Segundo o especialista, os médicos sempre observaram que o frio ajuda o paciente com a doença, enquanto o calor tende a piorar. Ele afirma, no entanto, que se acredita que esse mecanismo é ligado aos impulsos nervosos. O estudo dos pesquisadores suíços pode abrir mais uma perspectiva sobre como a temperatura interfere na doença.
— Hoje a importância é entender o seu mecanismo, saber se ela tem de fato uma interferência na produção da doença autoimune e como a gente pode usar esse conhecimento para melhorar a neuroinflamação e a qualidade de vida do paciente na prática — diz Thomaz.
Resultados do experimento
Os pesquisadores responsáveis pelo trabalho investigaram como funciona em nível celular a diminuição da atividade do sistema imunológico causada pelo frio, que consequentemente reduz o ataque à mielina.
Eles constataram que o esforço desviado para estabilizar a temperatura corporal provocou uma redução das moléculas do sangue responsáveis por defender o organismo de corpos estranhos, como vírus e bactérias, mas que, no caso de uma doença autoimune, ataca o próprio organismo.
Essa redução as tornou menos ativas e menos capazes de instruir a resposta imune das chamadas células T, que também desempenham um papel fundamental na resposta imunológica. Com isso, a atividade do sistema diminuiu como um todo, o que melhorou a neuroinflamação.
Os especialistas ressaltam, no entanto, que apesar de o enfraquecimento do sistema imunológico reduzir a resposta que ataca o organismo, ele também deixa o corpo humano mais suscetível a infecções por agentes que devem de fato ser combatidos. Além disso, embora o princípio tenha se mostrado eficaz para conter a esclerose múltipla, eles destacam que as doenças autoimunes não funcionam de uma maneira única e, por isso, não é garantido que esse método se aplicaria às demais. Mas um grande passo foi dado rumo ao desenvolvimento de novos caminhos de terapias.
Tratamento da doença
Hoje, não há uma cura para a esclerose múltipla.
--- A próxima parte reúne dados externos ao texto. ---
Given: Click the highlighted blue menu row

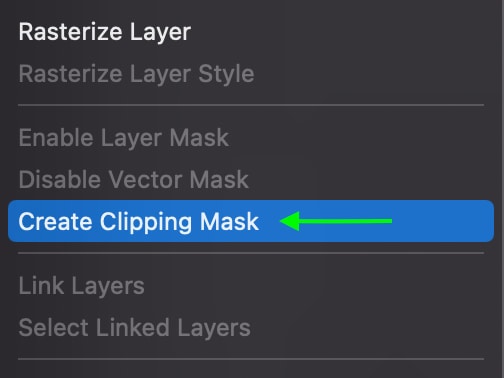Looking at the screenshot, I should (251, 221).
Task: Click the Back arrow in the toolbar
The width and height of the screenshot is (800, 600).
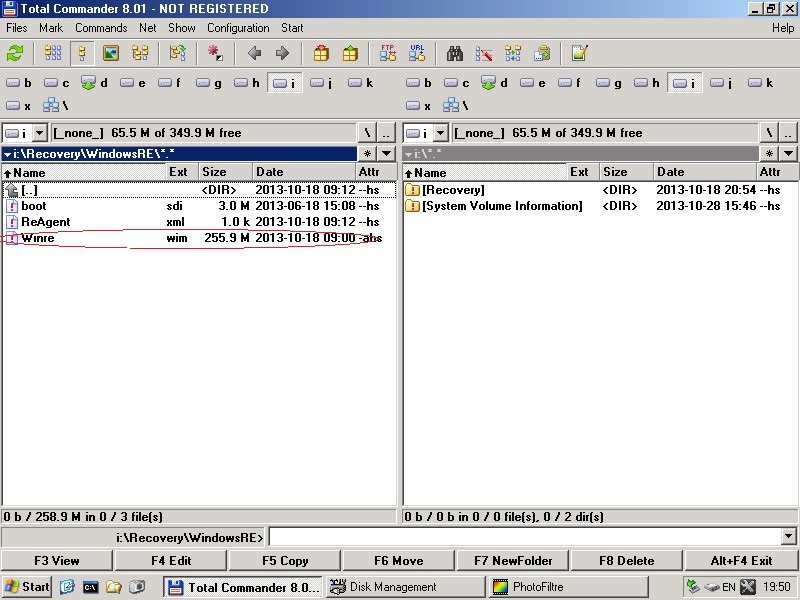Action: (254, 53)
Por isso, o tratamento é focado nos sintomas e realizado majoritariamente com o uso de anti-inflamatórios, em especial corticoides, além de medicamentos específicos para regular ou modular o sistema imunológico.
Há ainda uma opção mais recente e que tem se mostrado promissora: o transplante de células-tronco. Foi o caso da atriz americana Selma Blair, que foi diagnosticada em 2018. Depois de um transplante, a doença entrou em remissão. No entanto, devido à complexidade e aos altos riscos do procedimento, ainda é uma opção pouco oferecida.
Hoje, cerca de 2,8 milhões de pessoas no mundo vivem com esclerose múltipla, segundo dados do Atlas da Esclerose Múltipla. De acordo com o Ministério da Saúde, a prevalência média da doença no Brasil é de 8,69 casos para cada 100 mil habitantes.
A doença afeta principalmente o sexo feminino. A proporção é de três mulheres para cada homem. Ela acomete principalmente adultos jovens, de 20 a 40 anos.
Na maioria dos casos, a doença é caracterizada pela ocorrência de surtos que melhoram espontaneamente ou após o tratamento. Com o passar do tempo, as lesões provocadas se acumulam e se tornam permanentes. Daí a importância do diagnóstico e do tratamento precoce.